Jane’s treatment of phobias in her practice starts in the same way as any other issue brought to therapy – a genogram. This provides a significant amount of context to what the client grew up with and is bringing to life – including places where anxieties may have been set in. She will then seek to understand – in detail – how and when the phobia came about, what was the worst incident of dealing with the phobia, and how it manifests in day to day life.

Treatment starts by providing the client with a number of tools to use to manage the daily manifestations of the phobia – including Thought Field Therapy (Tapping) and learning how to identify and tolerate feelings of anxiety in the body.

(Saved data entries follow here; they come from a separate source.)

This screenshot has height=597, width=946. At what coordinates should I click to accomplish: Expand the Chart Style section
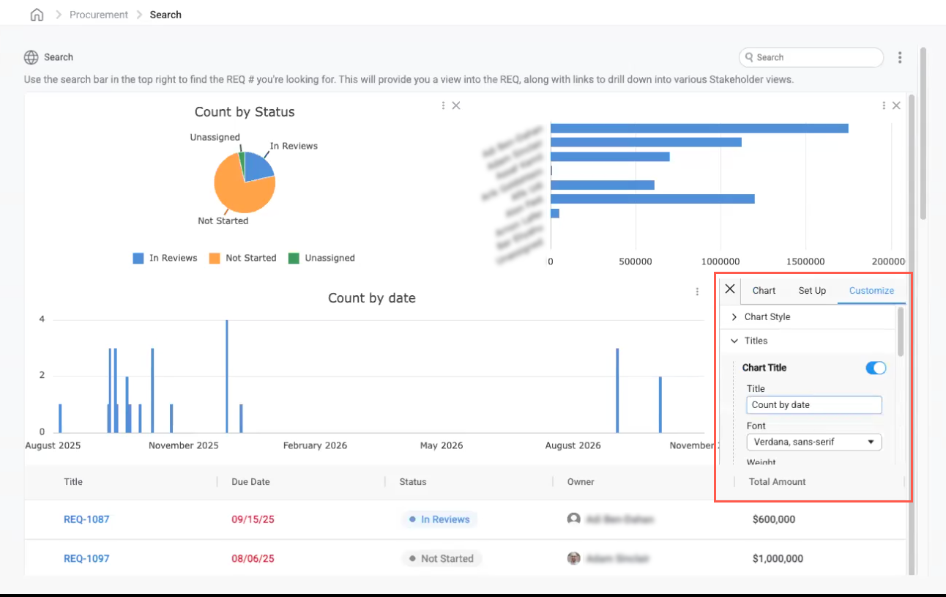[x=767, y=317]
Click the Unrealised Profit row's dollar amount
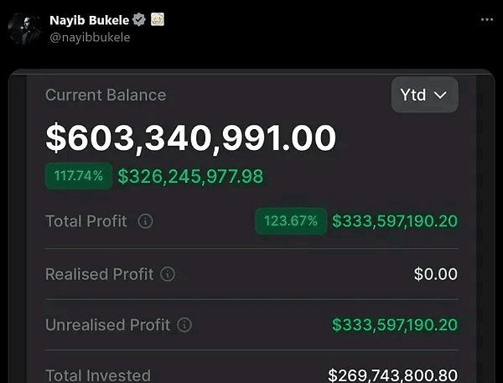This screenshot has width=503, height=383. tap(395, 325)
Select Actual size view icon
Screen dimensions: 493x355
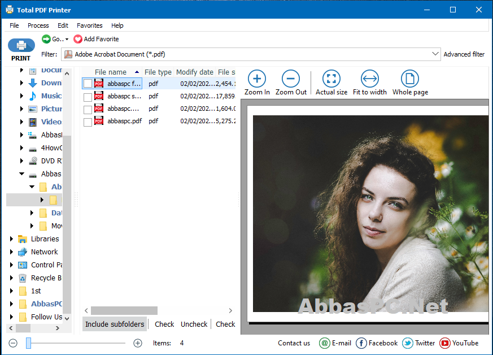pos(331,79)
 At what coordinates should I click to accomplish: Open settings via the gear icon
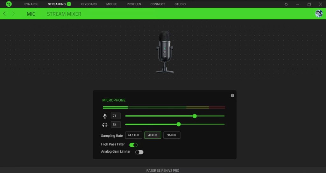(x=286, y=4)
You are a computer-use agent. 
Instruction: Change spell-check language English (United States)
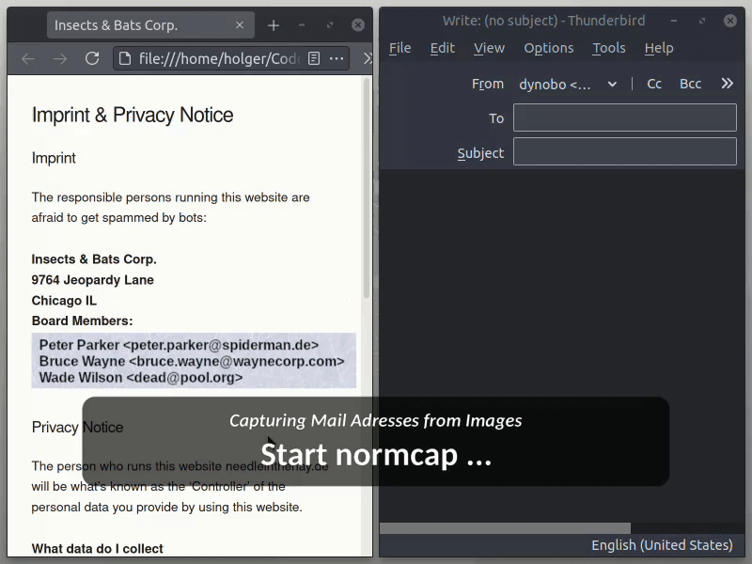click(663, 545)
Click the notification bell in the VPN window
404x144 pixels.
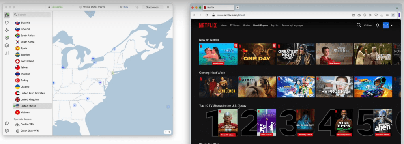pos(168,7)
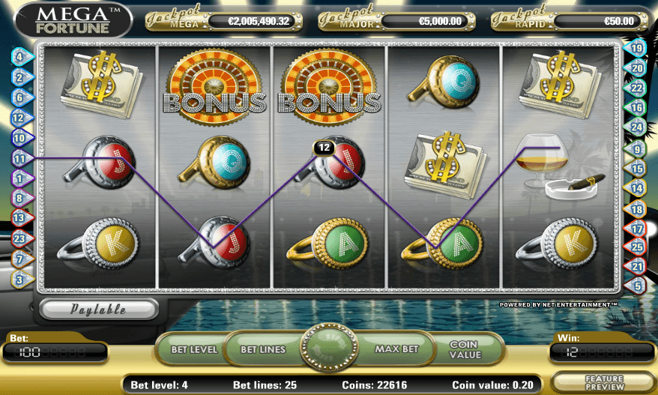658x395 pixels.
Task: Select payline 5 marker on right
Action: coord(636,286)
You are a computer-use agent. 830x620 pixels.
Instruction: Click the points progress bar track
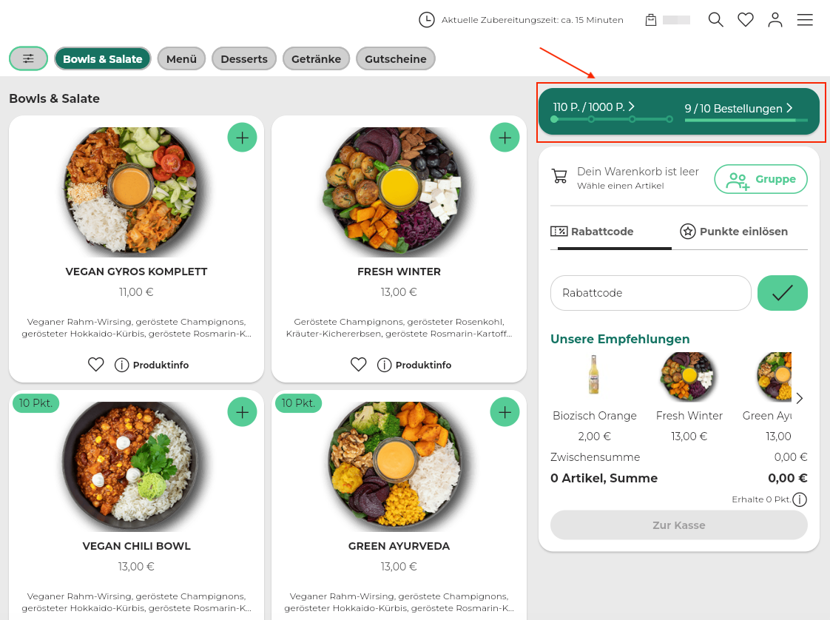pos(611,119)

Because phobic reactions are stored in the limbic system and not in the cognitive, rational part of the brain, treatment then proceeds with EMDR Therapy which looks a little different depending on whether the phobia is trauma-based or anxiety-based.

Broadly, anxiety-based phobias require greater examination of the early life of the client, including prenatal and preverbal anxieties that are felt in the body but do not have a narrative memory attached to them. Trauma-based phobias focus more specifically on the traumatic event.

Jane is extremely careful to pace the therapy so that treatment is not overwhelming or re-traumatizing for the client.

She also seeks to engender in the client a respect for the ingenuity of their phobia and how it is organized around issues of protection and survival. Not until the very last phase in the process is the client asked to imagine being faced with the phobic situation, in order that a new template may be created to deal with it.

While there are no quick fixes in working with phobias, the majority of clients see significant improvement over the course of their treatment.